------ Page excerpt
## anonymous 5 years ago Let C be the positively oriented square with vertices (0,0) , (12,0) , (12,1) , (0,1) . Use Green's Theorem to evaluate the line integral CFdr where F(xy)=8e^yi+7xe^yj

1. anonymous

nm got it

2. anonymous

i think its weird to get a negative answer if the parameters are based in the positive first quadrant

3. anonymous

can u post ur solution?

4. anonymous

F(x,y)= 8e^yi+7xe^yj the line integral $\int\limits_{?}^{?}F.dr$

5. anonymous

F(x,y)=<8e^y,7e^y>, where P= 8e^y and Q= 7e^7, Qx=7e^y and Py=8e^y. Greens theorem states int(int(Qx-Py,,dx)dy)

6. anonymous

0<x<12 and 0<y<1

7. anonymous

=$\int\limits_{?}^{?}F(r(t)),r'(t) dr$

8. anonymous

thats the fundamental theorem for conservative line intergrals

9. anonymous

i m trying to use the line integral for a vector field

10. anonymous

int(int(7e^y-8e^y,y,0,1),x,0,12)=-20.619

11. anonymous

:S

12. anonymous

y negative?

13. anonymous

I guess the function is loopy

14. anonymous

haha
------------
------ Listing
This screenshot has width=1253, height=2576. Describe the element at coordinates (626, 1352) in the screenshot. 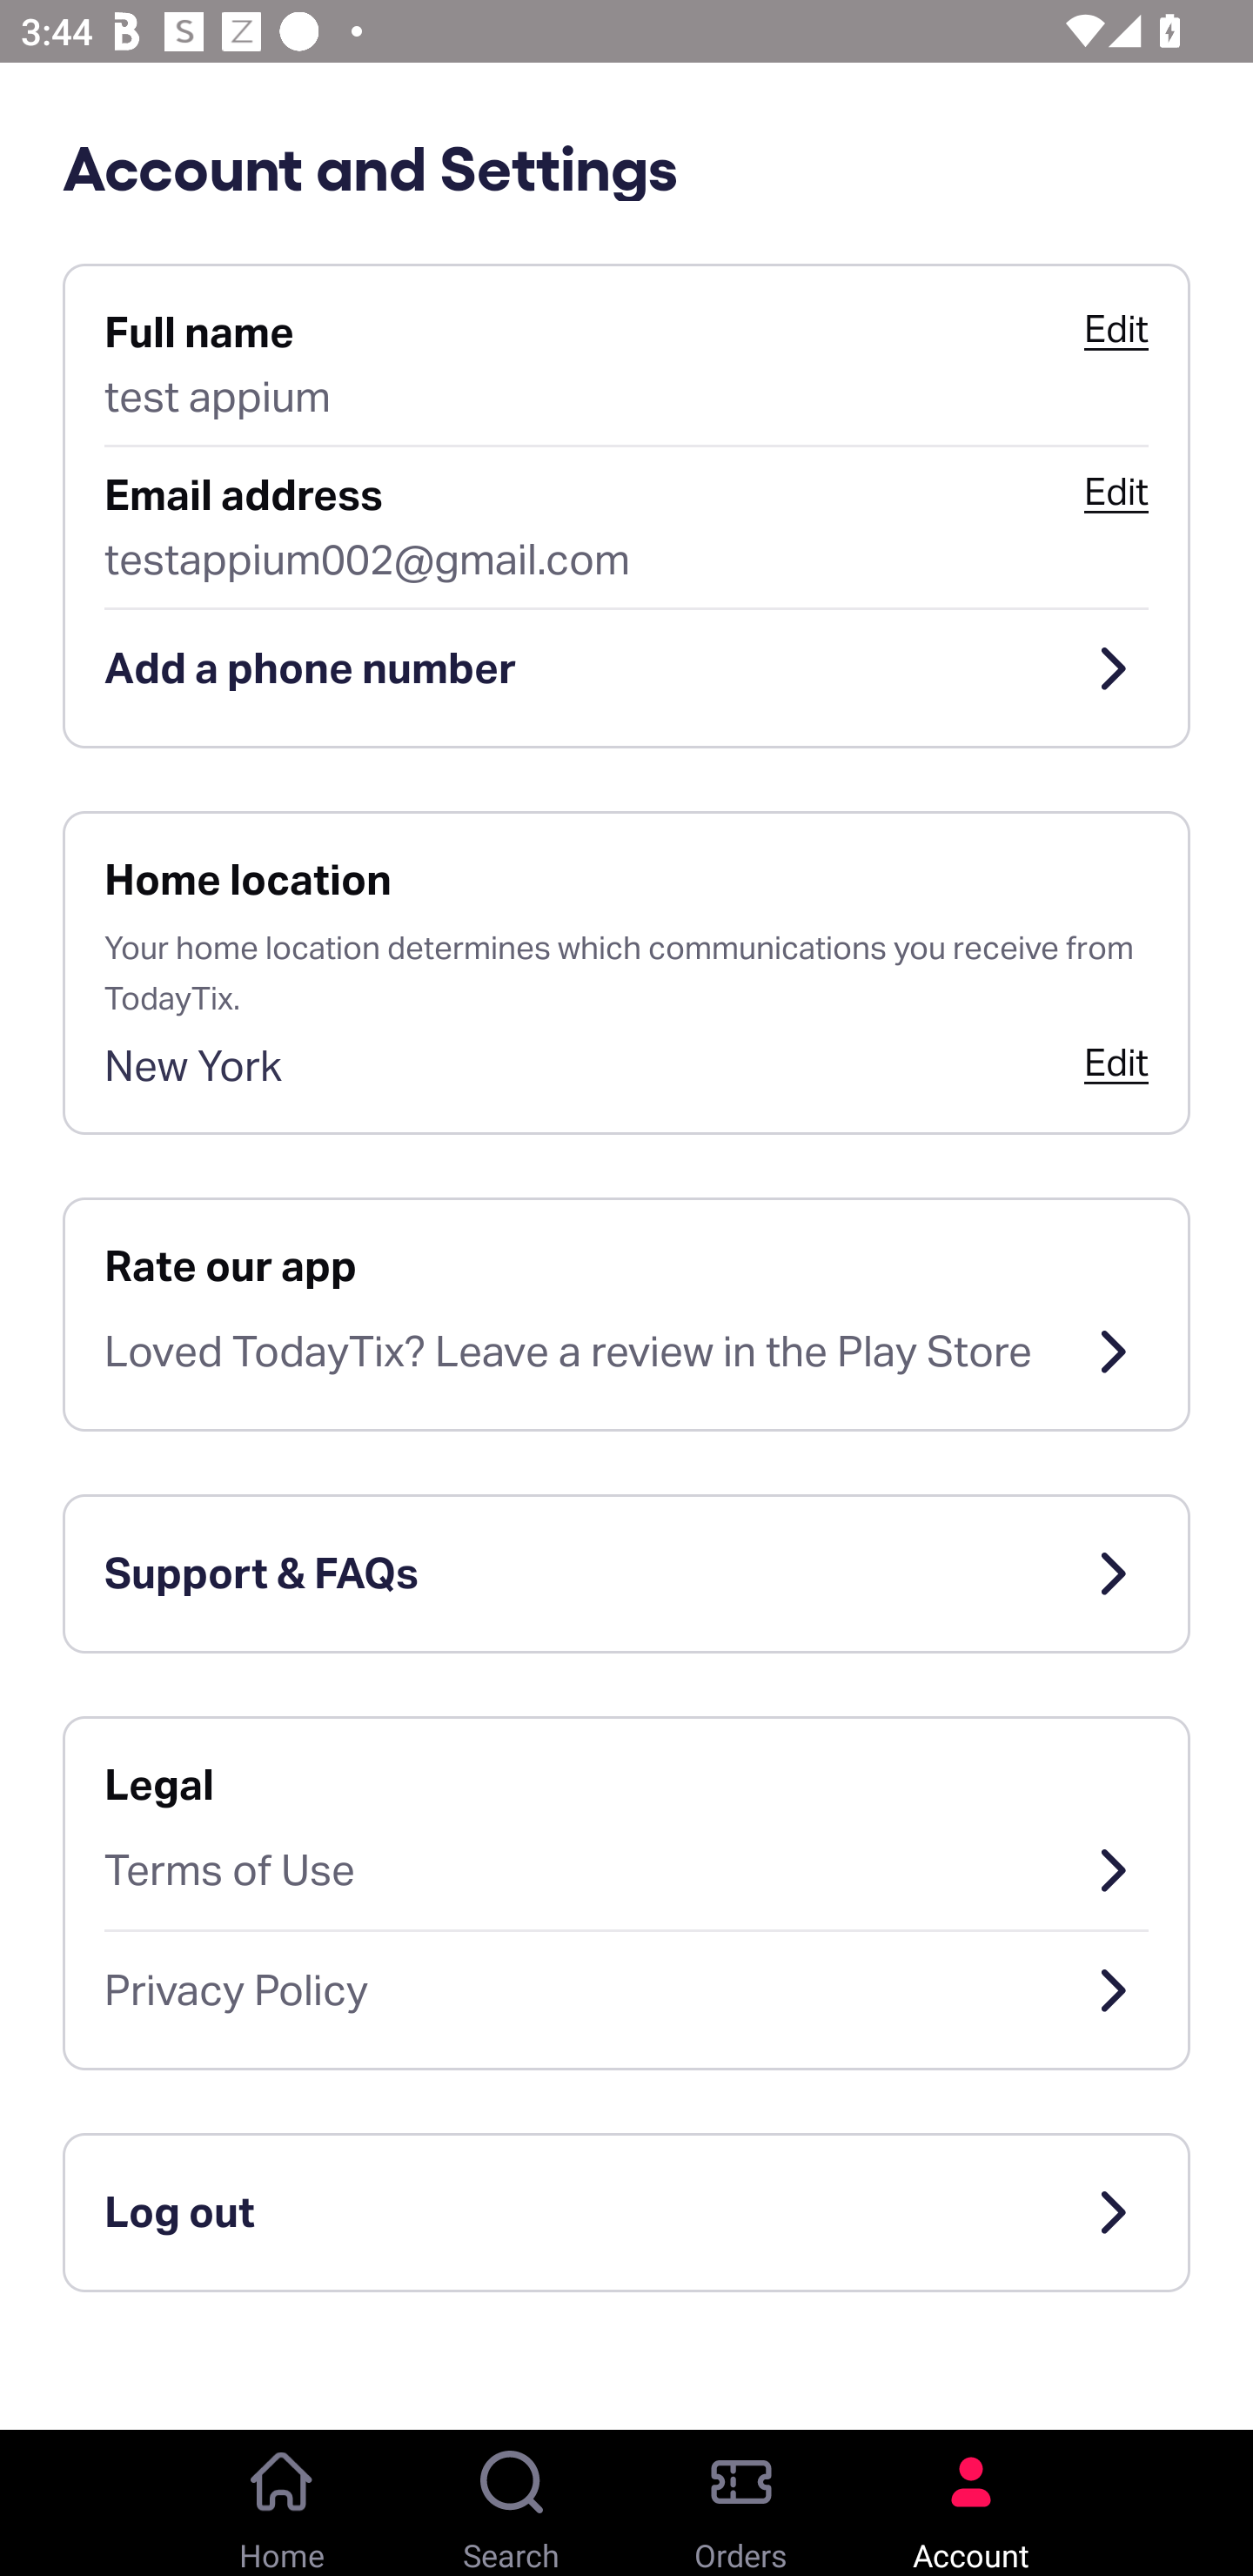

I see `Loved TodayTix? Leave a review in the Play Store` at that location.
------------
------ Listing
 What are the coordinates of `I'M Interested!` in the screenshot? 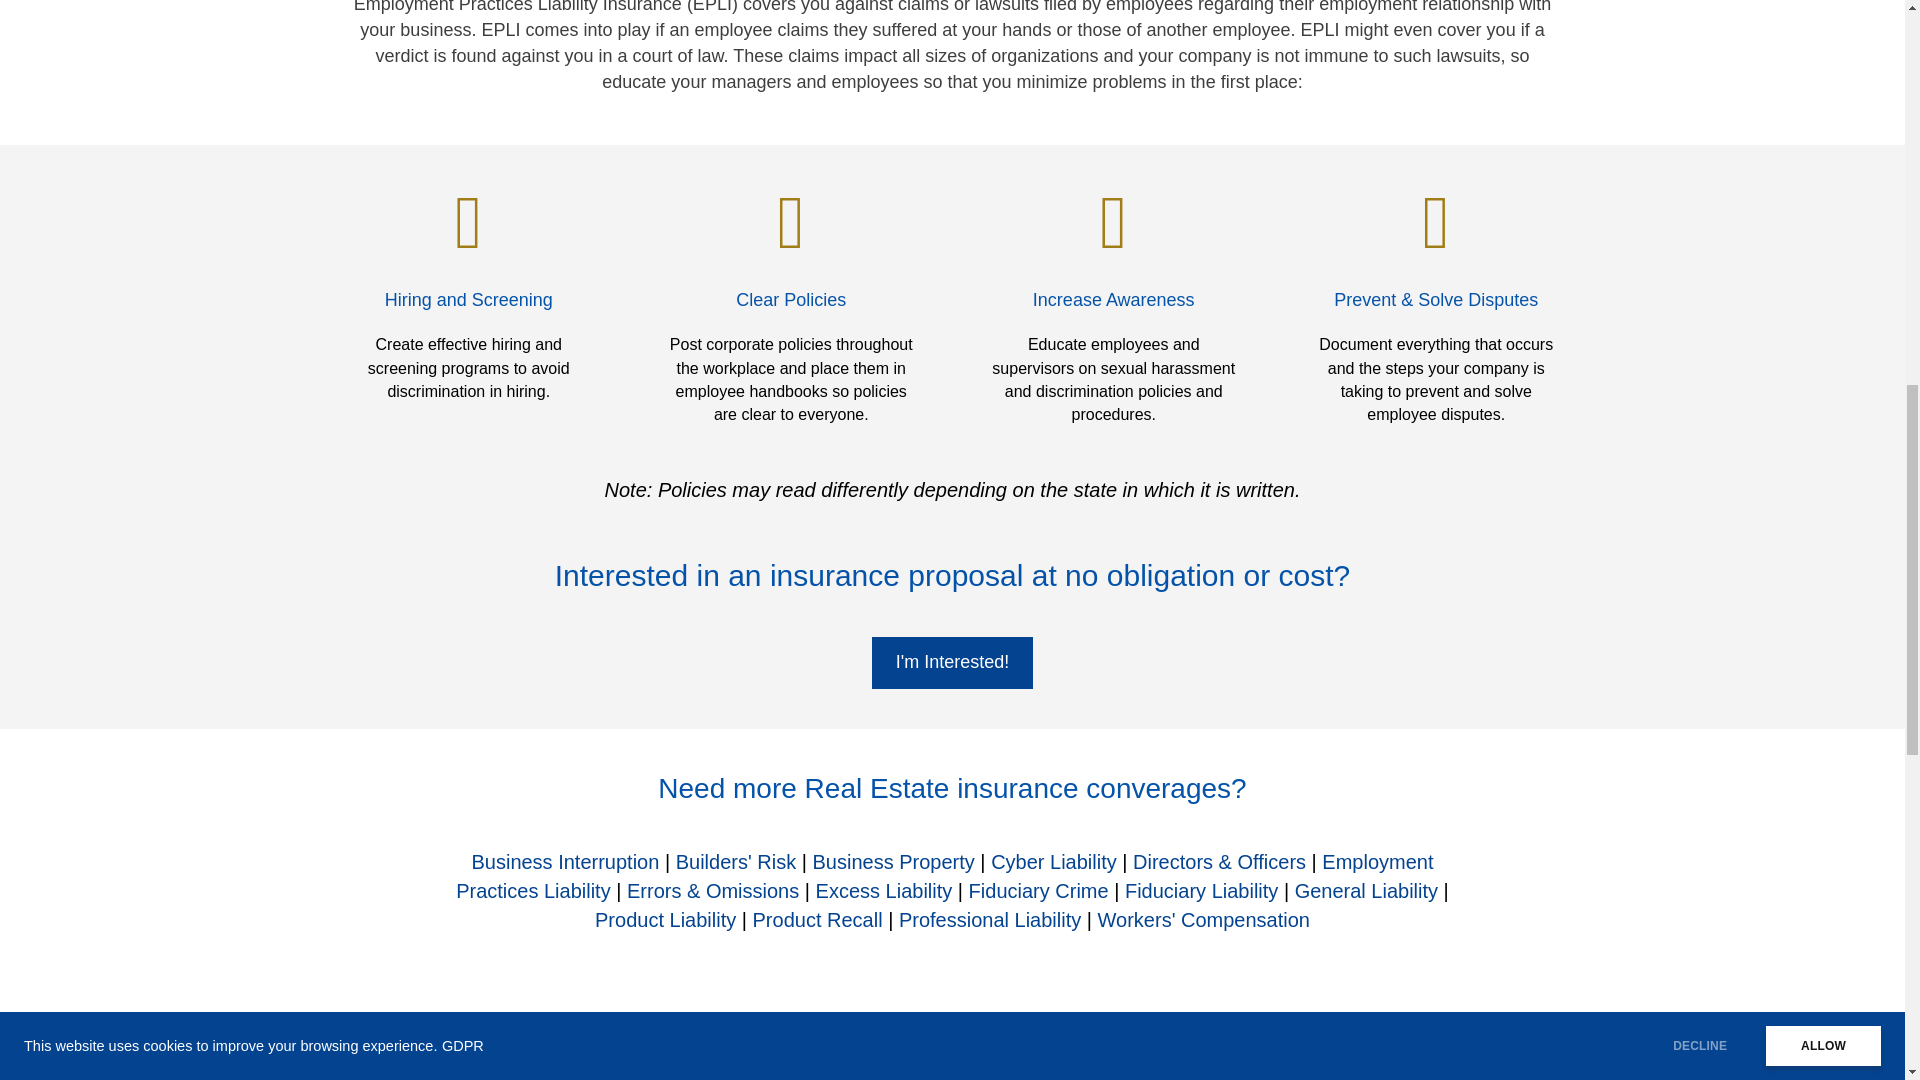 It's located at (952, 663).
------------
------ Listing
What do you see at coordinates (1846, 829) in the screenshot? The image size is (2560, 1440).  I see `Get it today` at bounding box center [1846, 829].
------------
*Brief:*
Reproduce verbatim the passage of the Green's Theorem forum thread from "## anonymous 5" up to and including "post ur solution?".

*Reply:*
## anonymous 5 years ago Let C be the positively oriented square with vertices (0,0) , (12,0) , (12,1) , (0,1) . Use Green's Theorem to evaluate the line integral CFdr where F(xy)=8e^yi+7xe^yj

1. anonymous

nm got it

2. anonymous

i think its weird to get a negative answer if the parameters are based in the positive first quadrant

3. anonymous

can u post ur solution?